I take off for New Delhi in six days on two legs of a 16 hour journey. This will be the longest flight I have ever taken, going the furthest distance. So far I have traveled around Europe and the Caribbean, as well as across the US, but I have never traveled to or lived in a developing country.
Over the past few days the anxiety has set in, and I wake up instantly thinking about what is ahead and get lost in it once again just before I fall asleep. I am concerned about so many things: the heat, the water, getting sick, my commute in an auto rickshaw. But most of all, I am concerned about whether or not I will be able to do my part to help these children.
My work for Butterflies will be challenging on many levels. I am most worried about how I will feel when I see the kids. I am so removed from the lives they lead, and have no concept of the experience of surviving on the street. I can only imagine what it will be like to share a space with these kids, to try to teach them English, and to get to know them.

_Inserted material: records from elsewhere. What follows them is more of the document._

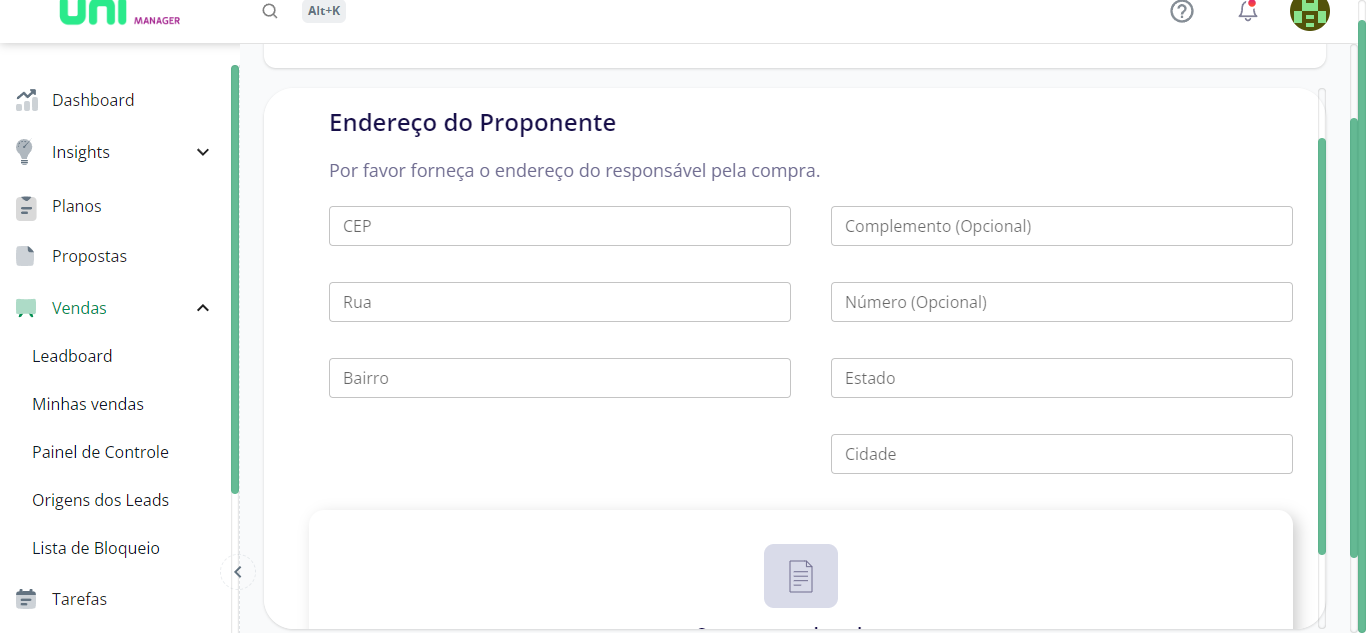Open the Propostas menu item
The image size is (1366, 633).
click(x=89, y=256)
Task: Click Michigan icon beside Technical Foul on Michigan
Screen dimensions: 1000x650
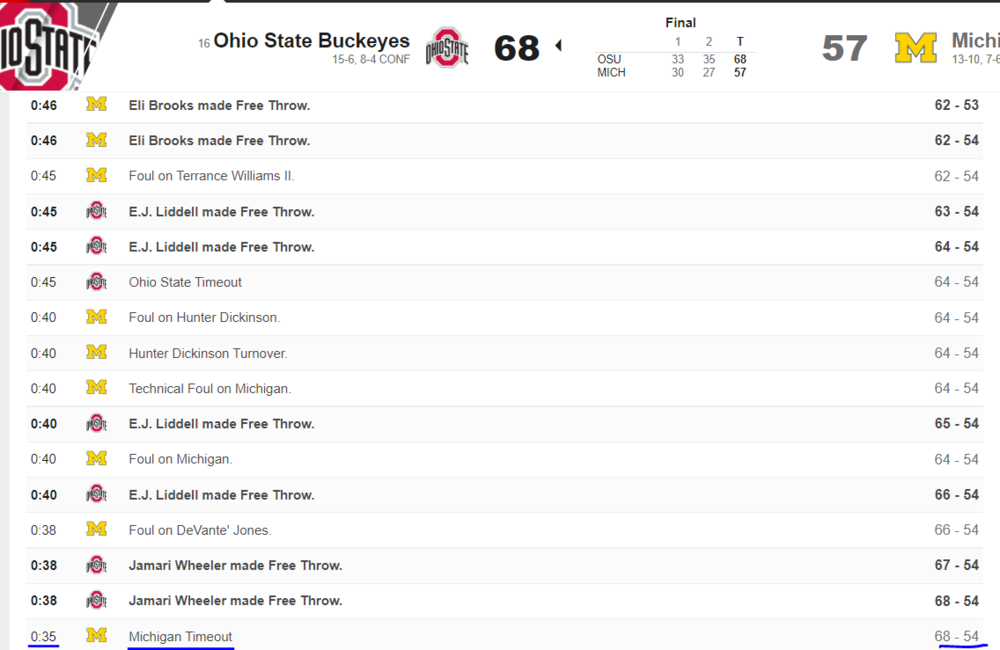Action: click(x=96, y=388)
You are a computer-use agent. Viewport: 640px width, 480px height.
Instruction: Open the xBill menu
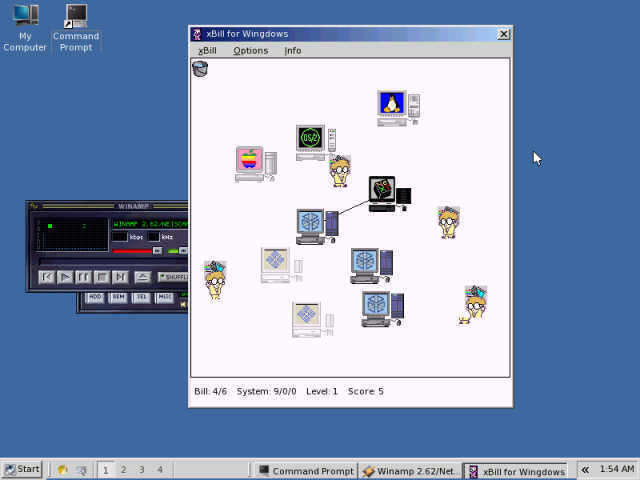click(207, 50)
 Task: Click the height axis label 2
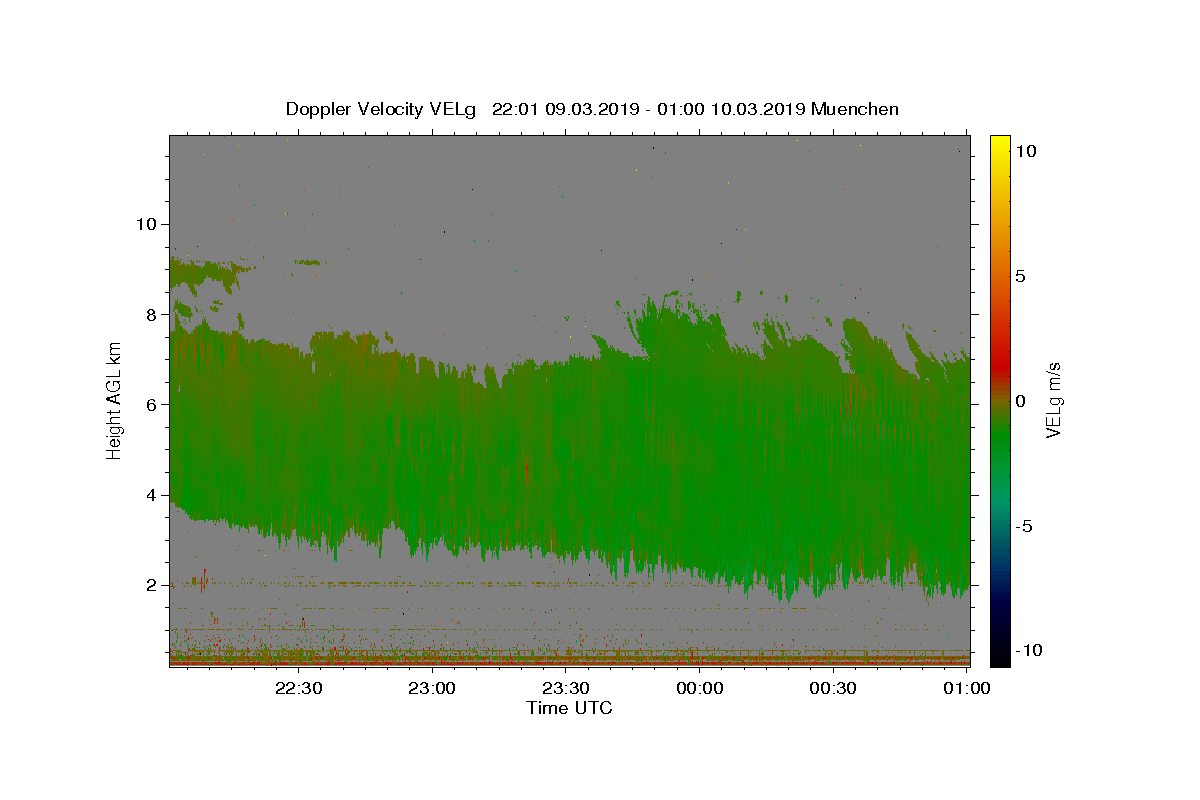[153, 585]
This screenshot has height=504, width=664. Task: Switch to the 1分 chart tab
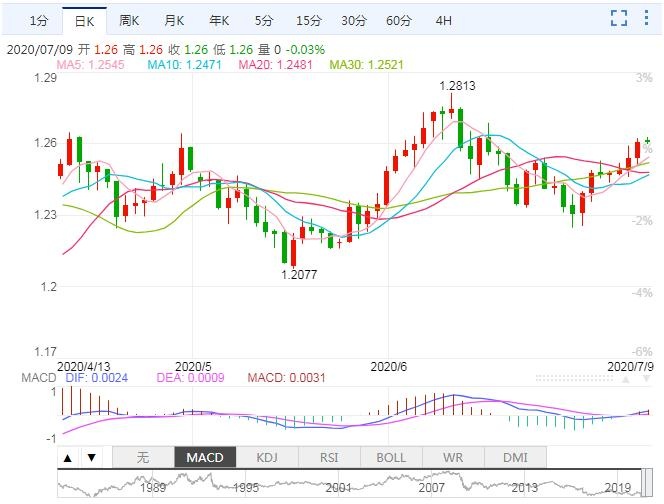tap(38, 20)
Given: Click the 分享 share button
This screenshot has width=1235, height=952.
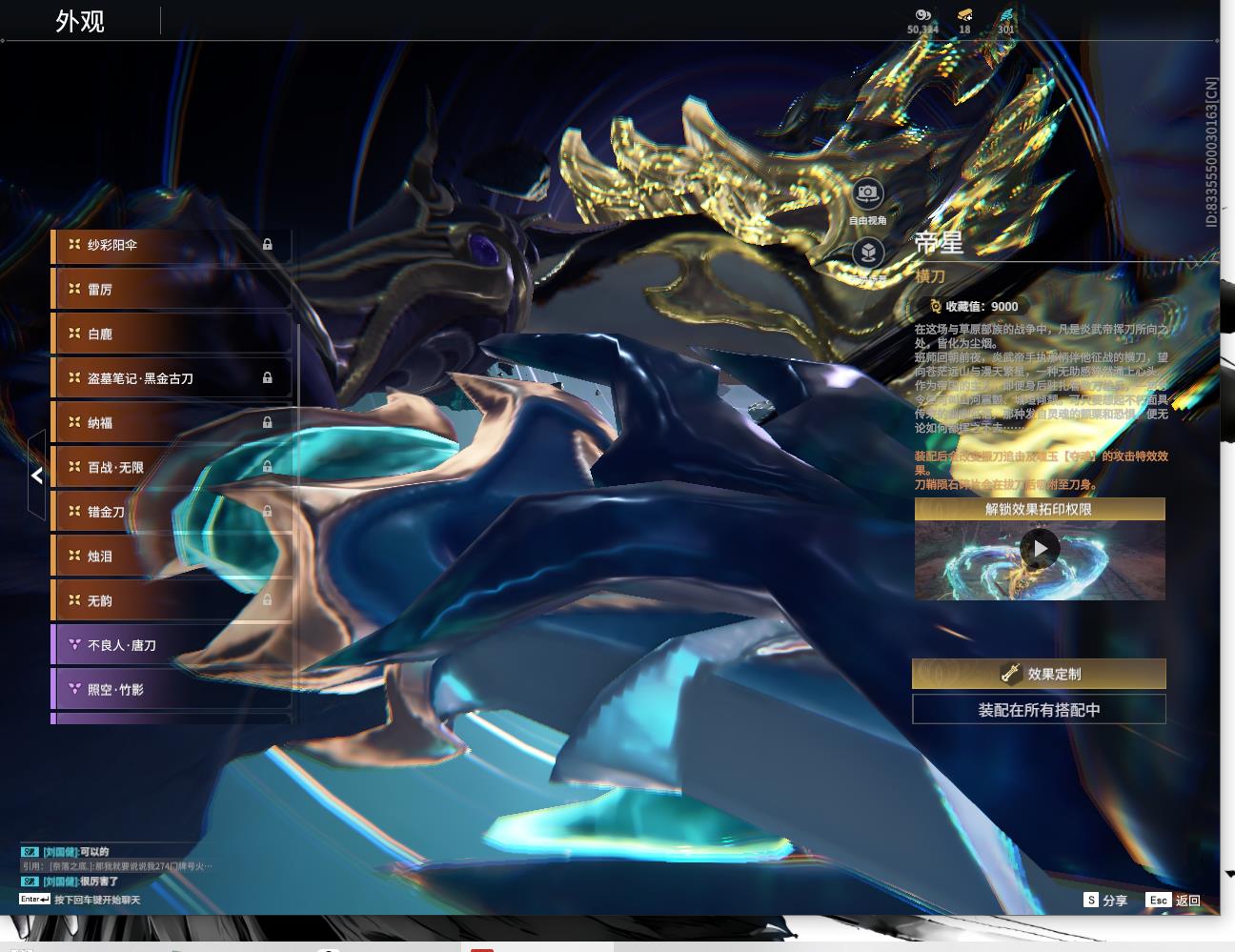Looking at the screenshot, I should point(1105,900).
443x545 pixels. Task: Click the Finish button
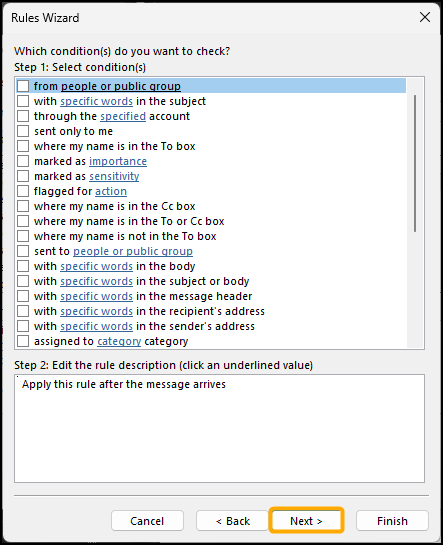tap(392, 521)
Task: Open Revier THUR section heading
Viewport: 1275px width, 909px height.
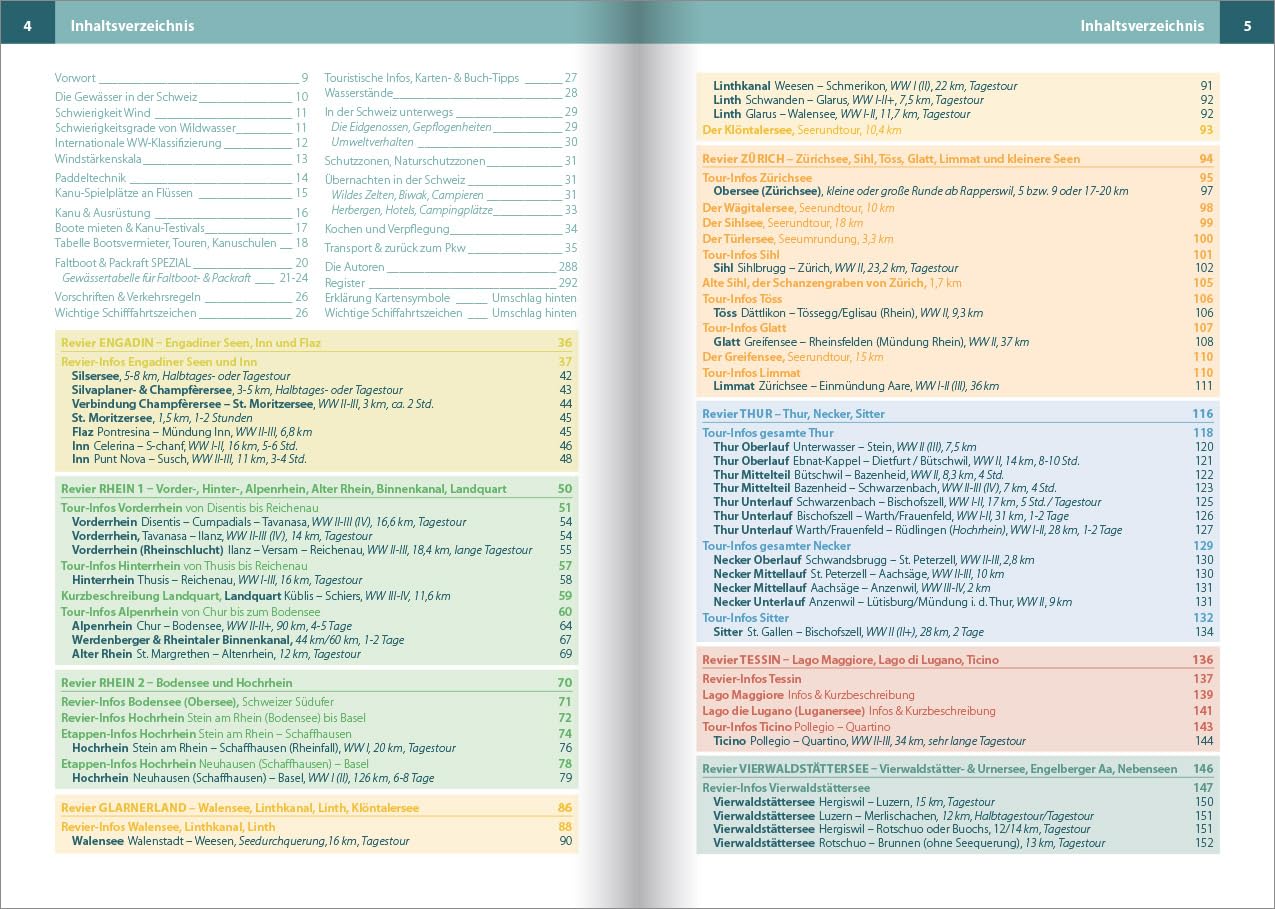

I think what keeps me up at night is hoping I can at least make some small impact by being there. There are several hundred thousand street children in Delhi alone, and the problem is so vast that it is daunting. Only there for 3 months, I hope I am not too intimidated by the task.
I know this mixture of anxiety and excitement will intensify as my date of departure approaches. I plan to continue to focus on getting there and beginning work at Butterflies. I can only imagine what I will think when in three months I look back at this pre-departure blog entry.